Muchos hoteles tratan de seducir a sus clientes con un atrayente mensaje. “Te sentirás como en casa”. Sin embargo, ahora acaba de llegar un establecimiento al que este eslogan le queda como anillo al dedo. Existe en Helsinki, la capital de Finlandia, un recinto inaugurado en 2009 que dispone de una sola habitación. Vamos, sólo para ti y tu pareja.
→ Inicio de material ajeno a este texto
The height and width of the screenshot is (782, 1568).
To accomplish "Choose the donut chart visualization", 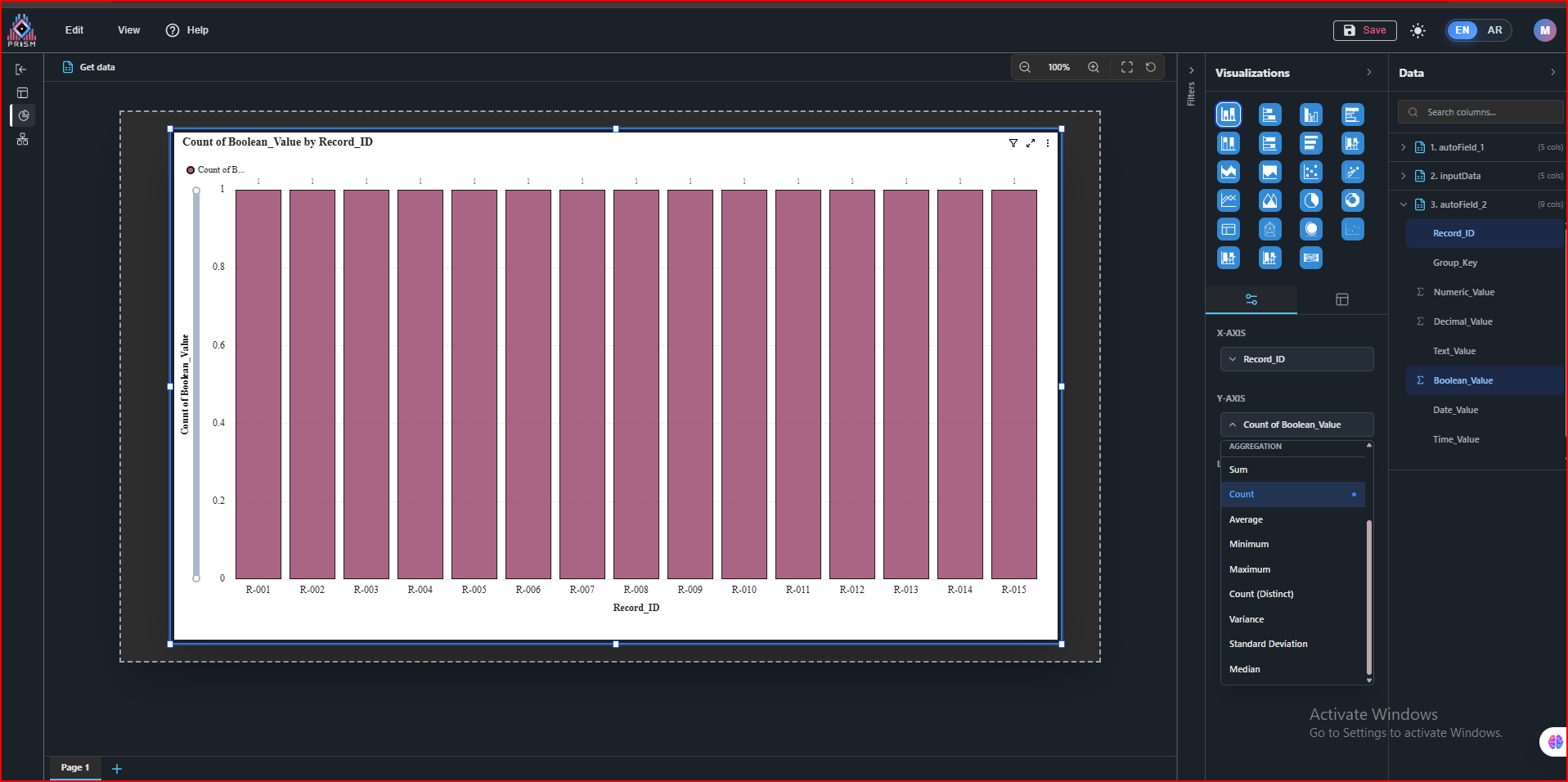I will (x=1352, y=200).
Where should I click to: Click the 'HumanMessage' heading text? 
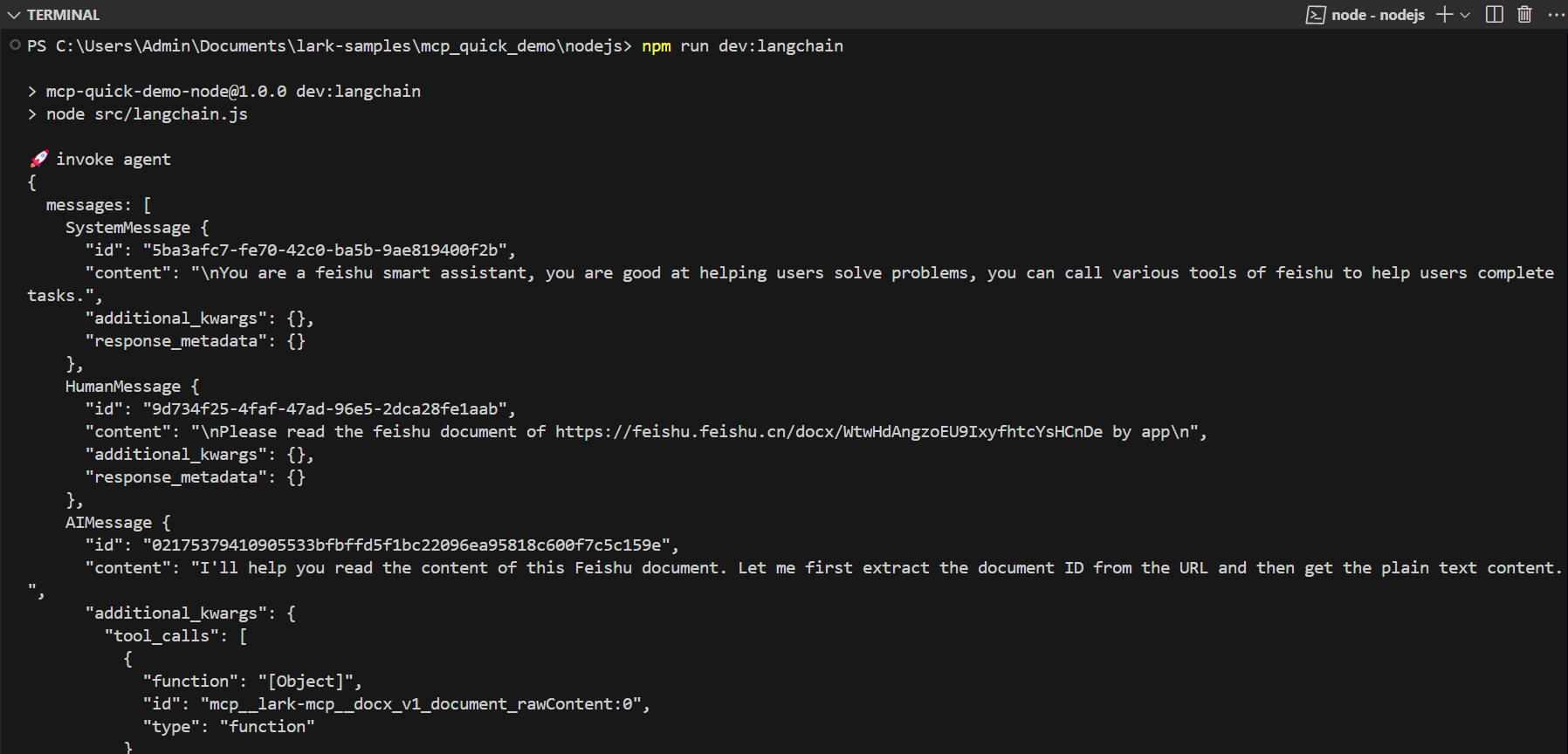123,387
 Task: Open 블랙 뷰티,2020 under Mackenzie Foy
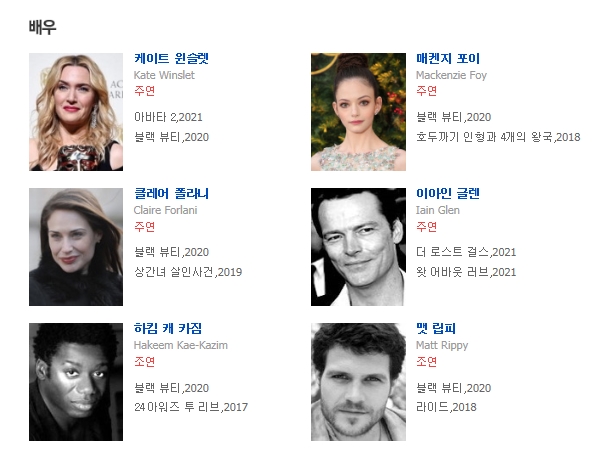pyautogui.click(x=453, y=117)
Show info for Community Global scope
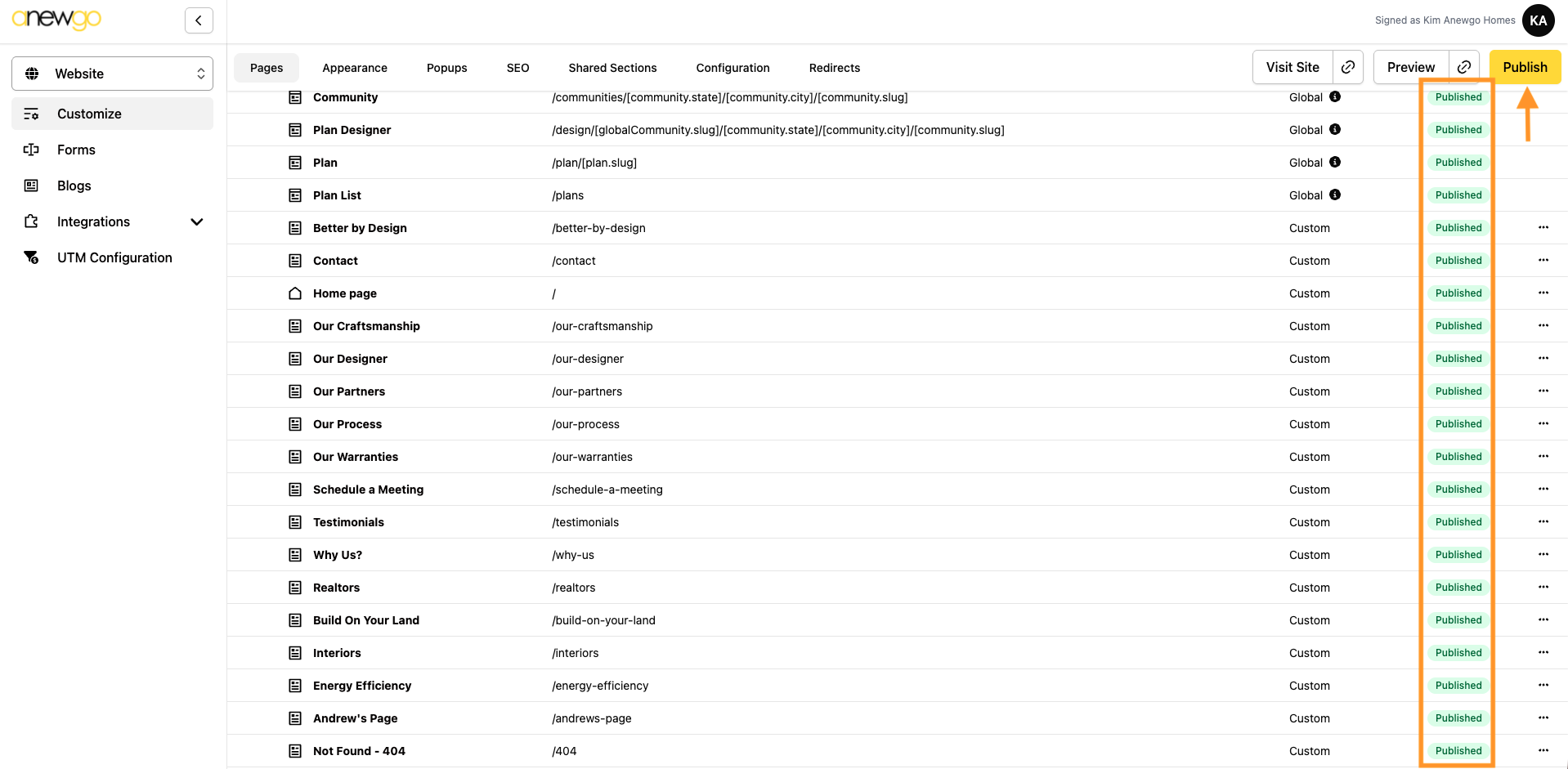Image resolution: width=1568 pixels, height=769 pixels. 1335,96
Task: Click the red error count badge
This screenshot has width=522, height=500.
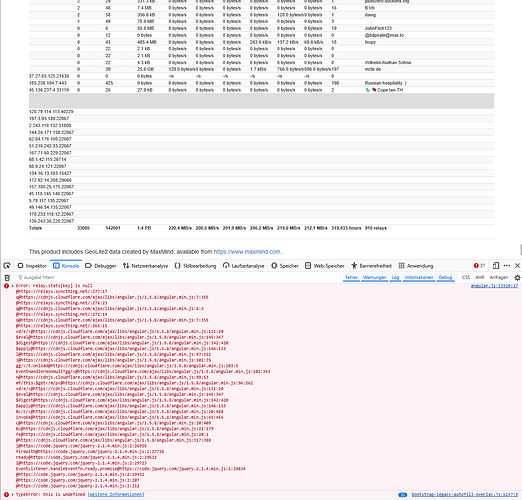Action: click(x=479, y=266)
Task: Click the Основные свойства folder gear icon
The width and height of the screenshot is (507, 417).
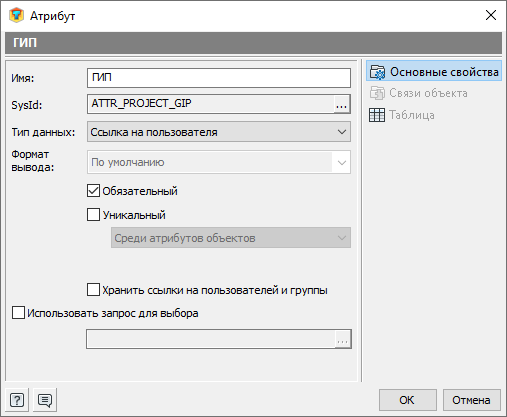Action: point(378,72)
Y como mucho, una tercera persona, que tendrá que conformarse con un sofá si quiere compartir este singular espacio de apenas 30 metros cuadrados.
Situado en el barrio bohemio de Kallio, de ahí su nombre ‘Toilé de Kallio’, enclave recuperado por jóvenes, artistas y bohemios, se presenta como una suite, con una cocina completamente equipada (frigorífico y utensilios incluidos), red wifi y todo tipo de comodidades. Y si no se quiere cocinar, existe una carta de pizzas. Lo que más llama la atención es el cuarto de baño, que en la propia página del hotel se califica como “el más pequeño del mundo”. A saber cómo será.
Sobresale, asimismo, la decoración, estilo vintage, a cargo de Janne Hanninen, uno de los diseñadores gráficos más destacados del país escandinavo. Todo para que el visitante disfrute de las comodidades, e incluso si queda ‘enamorado’ del papel pintado puede adquirir en la web del hotel
(http://www.hotelroom.fi), sólo para “para buena gente”, según reza.
La apertura de esta habitación en Helsinki se enmarca dentro de un proyecto global, en la que se prevé habilitar espacios, individuales, en todos los rincones del mundo. En este sentido, el siguiente hotel de esta iniciativa denominada ‘Hotel Room’, se abrirá en Berlín. Sin fecha para su puesta en marcha.
Ahora mismo, la de Finlandia se oferta por 120 euros la noche, con desayuno incluido. Sin embargo, en función de los días de estancia, el precio disminuye. Un ejemplo, si desea pasar cinco noches pagará 80 euros, la jornada, 400 en total, para dormir y disfrutar en este hotel ubicado en un edificio de 1920, en un antiguo barrio obrero de la capital finlandesa. Además de las comodidades internas, también existen externas, como que el tranvía para justo enfrente de la puerta. Así que ya sabe, si quiere disfrutar de un hotel único, de ser el ‘jefe’ de un establecimiento que tampoco tiene recepción, pasee por la web: tranquilo, está en inglés, no en finlandés.